Recorded information —
::::

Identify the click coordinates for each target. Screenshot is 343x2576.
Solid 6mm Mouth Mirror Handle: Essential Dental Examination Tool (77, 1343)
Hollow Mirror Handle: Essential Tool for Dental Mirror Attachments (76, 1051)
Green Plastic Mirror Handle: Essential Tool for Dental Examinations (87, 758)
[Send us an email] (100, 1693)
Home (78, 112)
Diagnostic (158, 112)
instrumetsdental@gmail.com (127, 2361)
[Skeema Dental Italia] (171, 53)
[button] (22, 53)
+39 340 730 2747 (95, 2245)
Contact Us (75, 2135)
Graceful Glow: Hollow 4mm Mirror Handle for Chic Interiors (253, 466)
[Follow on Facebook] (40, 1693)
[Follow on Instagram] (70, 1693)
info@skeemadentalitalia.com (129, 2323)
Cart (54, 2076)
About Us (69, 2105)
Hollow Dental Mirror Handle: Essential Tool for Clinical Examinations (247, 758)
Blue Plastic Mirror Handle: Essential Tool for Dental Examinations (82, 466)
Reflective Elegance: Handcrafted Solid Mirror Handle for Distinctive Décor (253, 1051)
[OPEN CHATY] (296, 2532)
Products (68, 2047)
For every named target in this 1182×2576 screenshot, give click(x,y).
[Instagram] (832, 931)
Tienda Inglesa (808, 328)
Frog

::::

Your objective — Collect every line from the records above that contains the word "Solid".

Written reply —
Solid 6mm Mouth Mirror Handle: Essential Dental Examination Tool (77, 1343)
Reflective Elegance: Handcrafted Solid Mirror Handle for Distinctive Décor (253, 1051)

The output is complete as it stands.